Sunday, January 29, 3 p.m.
Zbigniew Brzezinski (in conversation with Mika Brzezinski) - Strategic Vision: America and the Crisis of Global Power (Basic Books, $26) at Sixth & I Synagogue, 600 I Street NW
In his latest book, the former National Security Advisor looks back to the optimism following the fall of the Communist bloc and outlines a strategy by which the United States can reassert that position of strength. His analysis focuses on the changing distribution of global power and America’s place in that new arrangement, especially in relation to China.
This event will take place at Sixth & I Synagogue and is ticketed. Two tickets come free with each purchase of the book ($26) or tickets can be purchased separately for $10 each in advance of the event ($12 on the day of). Click here to purchase books and tickets.
Sunday, January 29, 5 p.m.
Elizabeth Dowling Taylor - A Slave in the White House: Paul Jennings and the Madisons (Palgrave Macmillan, $28)

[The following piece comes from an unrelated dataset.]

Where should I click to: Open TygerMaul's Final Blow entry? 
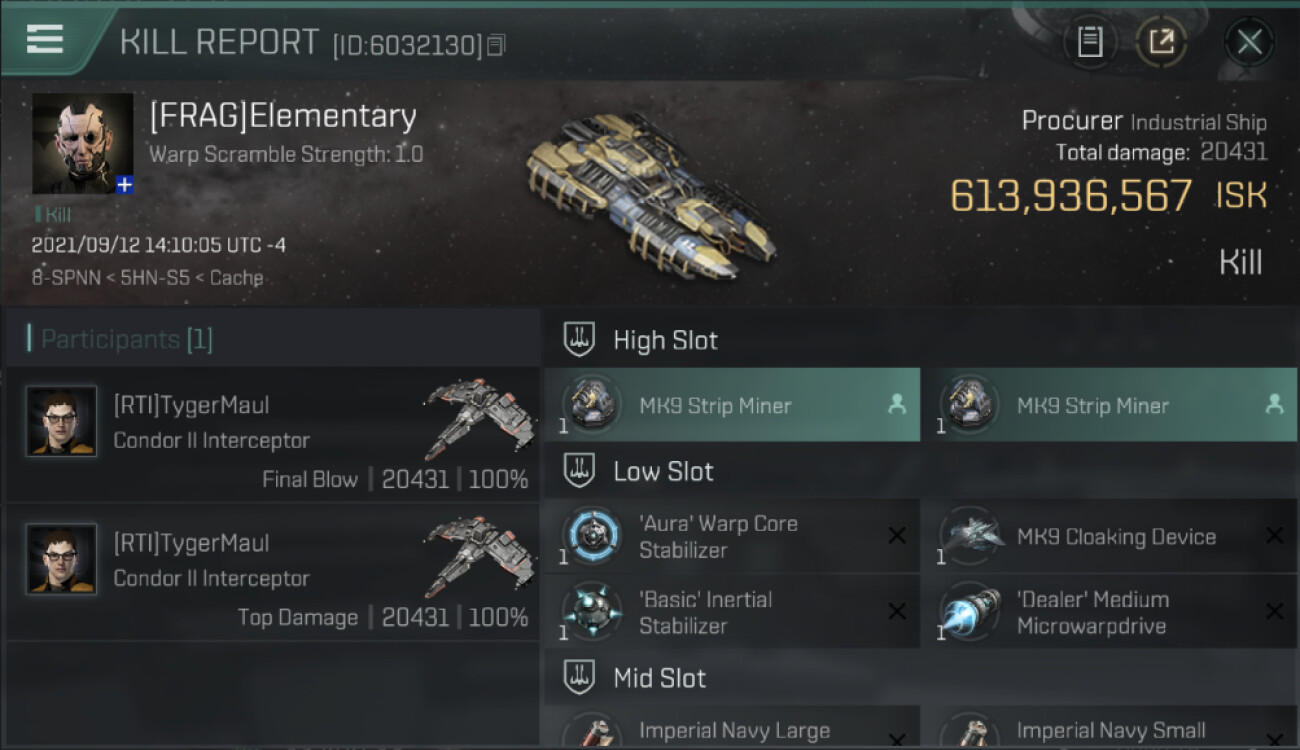273,435
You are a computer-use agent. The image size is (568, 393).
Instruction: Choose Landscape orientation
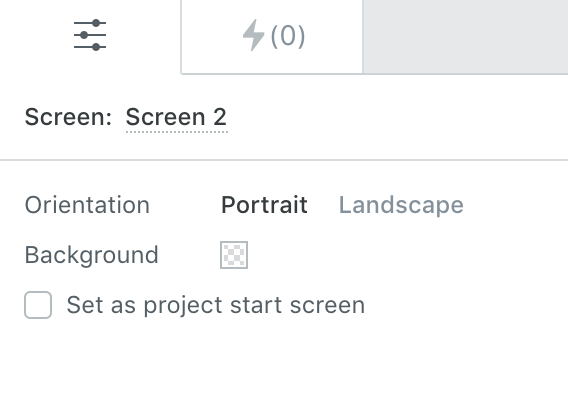[401, 205]
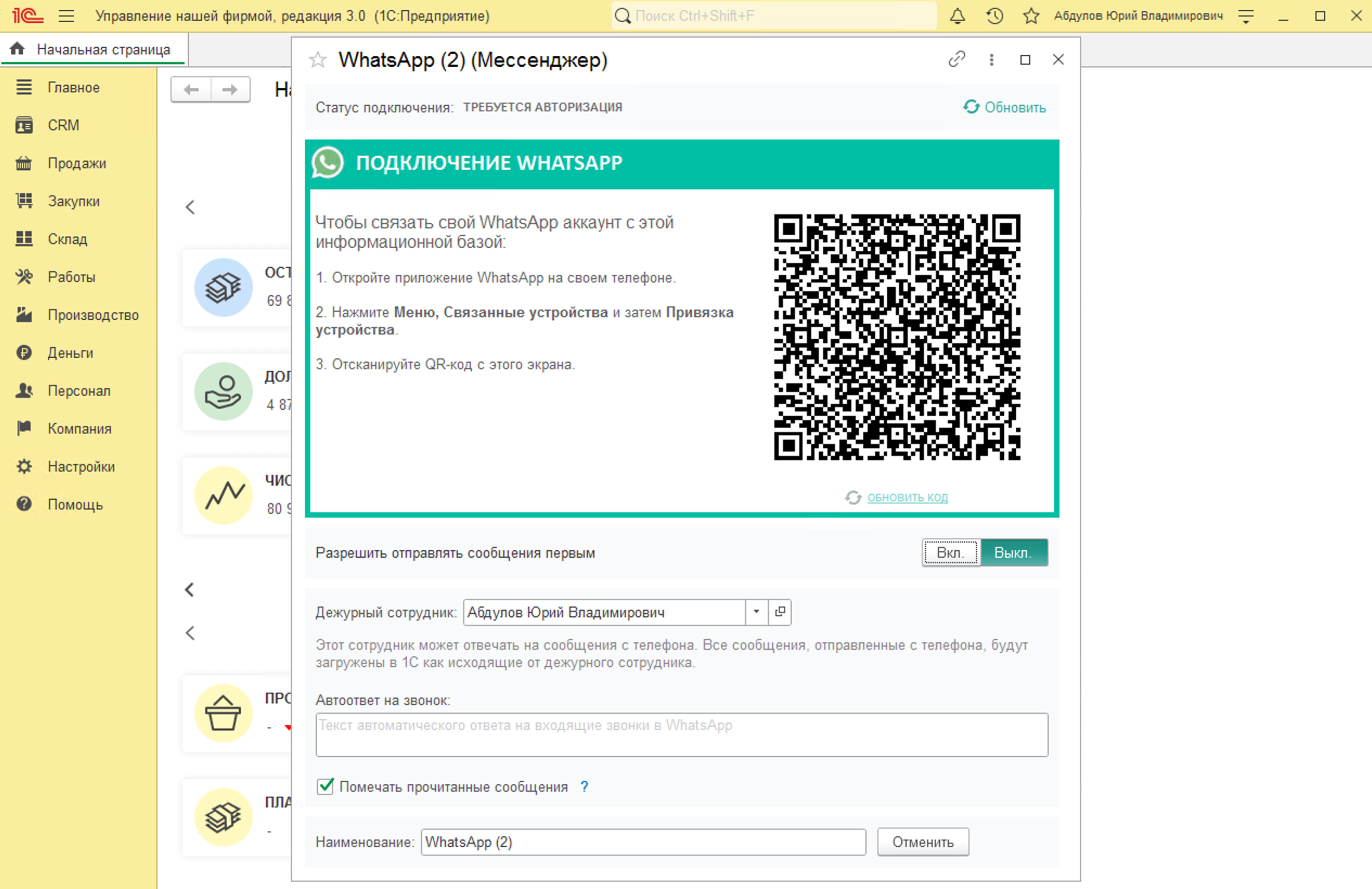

The first White House memoir was written by Paul Jennings, who was part of the Madisons’ household staff. Jennings was a slave—freed only much later by Senator Daniel Webster—and was sold by Dolley Madison after her husband’s death. Taylor, former director of education at James Madison’s Montpelier, chronicles Jennings’s long life (he lived to see his sons fight in the Union army) and the racial attitudes he encountered.